Please return each of the entries exactly, minus their pictures.

Saved data entries:
◇ ◇ ◇ ◇ ◇
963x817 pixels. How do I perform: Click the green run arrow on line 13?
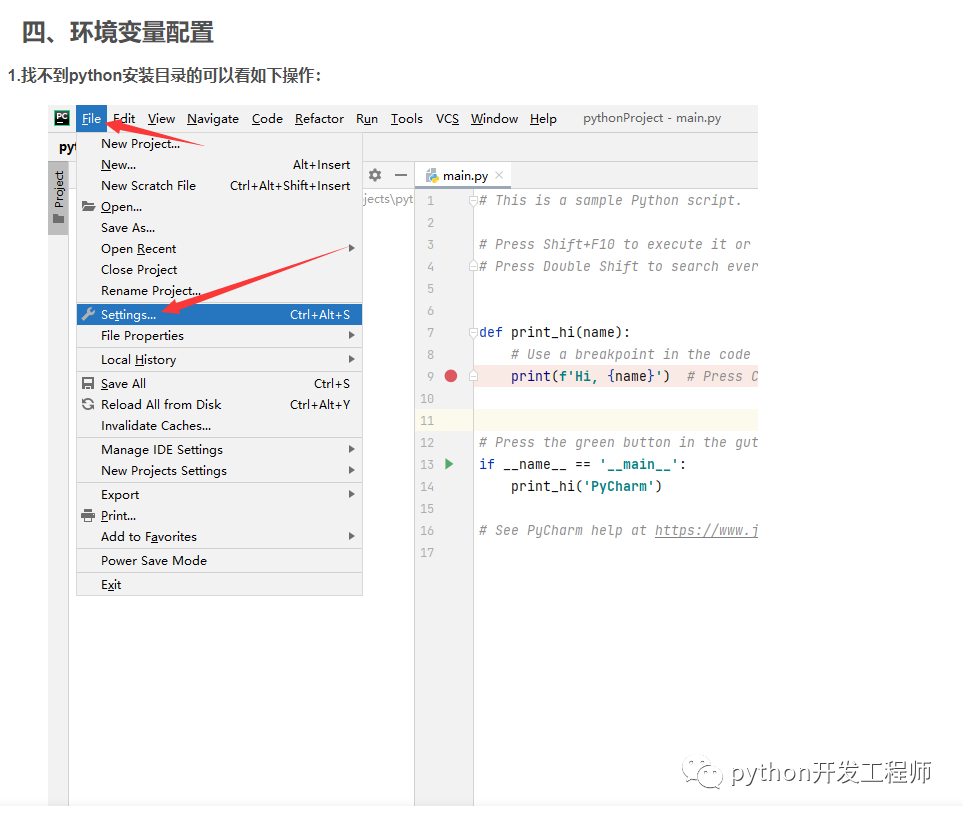(450, 464)
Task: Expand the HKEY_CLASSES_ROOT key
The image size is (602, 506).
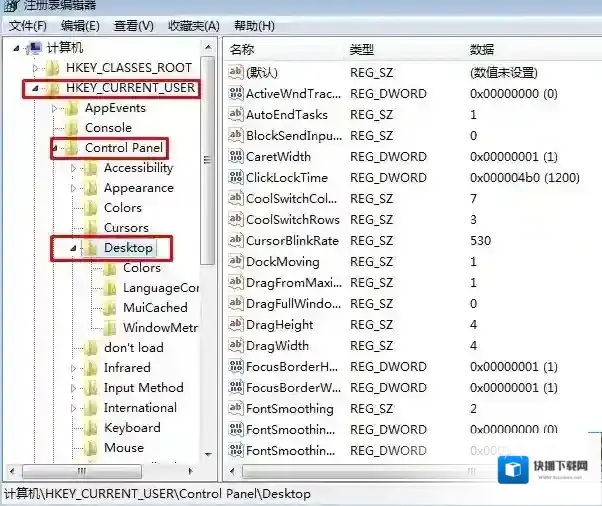Action: point(35,68)
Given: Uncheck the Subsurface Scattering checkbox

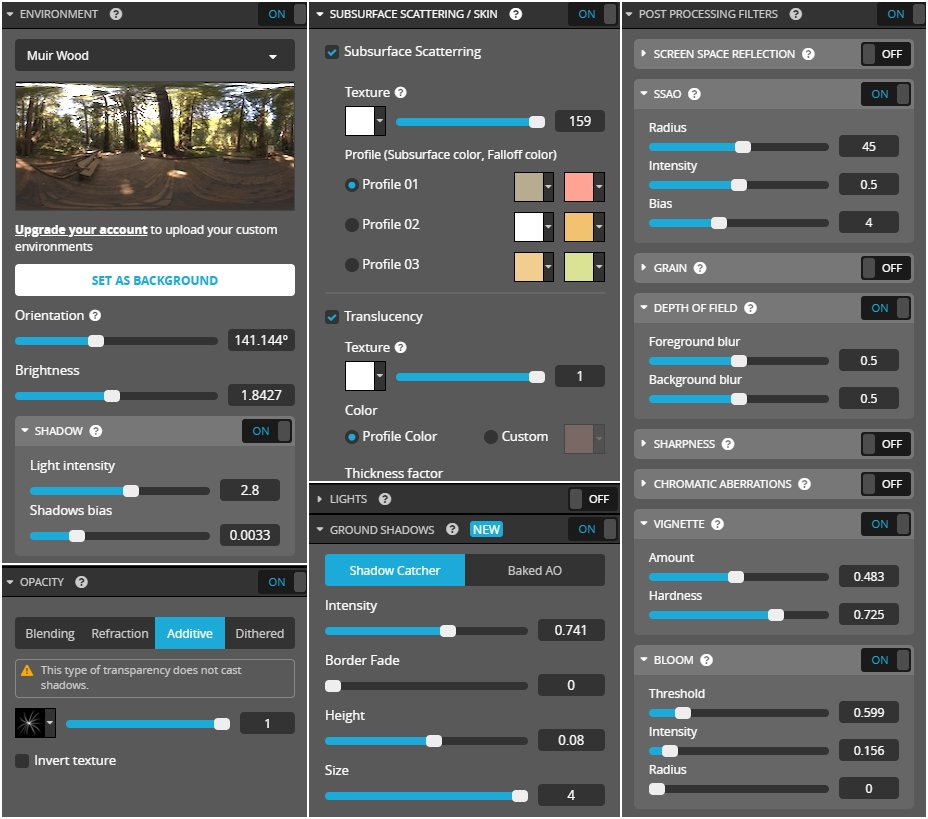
◇ ◇ ◇ ◇ ◇
● COMPLETED TASK:
963x817 pixels. How do I perform: Click the green run arrow on line 13?
(450, 464)
Task: Expand the HKEY_CLASSES_ROOT key
The image size is (602, 506).
Action: point(35,68)
Given: Uncheck the Subsurface Scattering checkbox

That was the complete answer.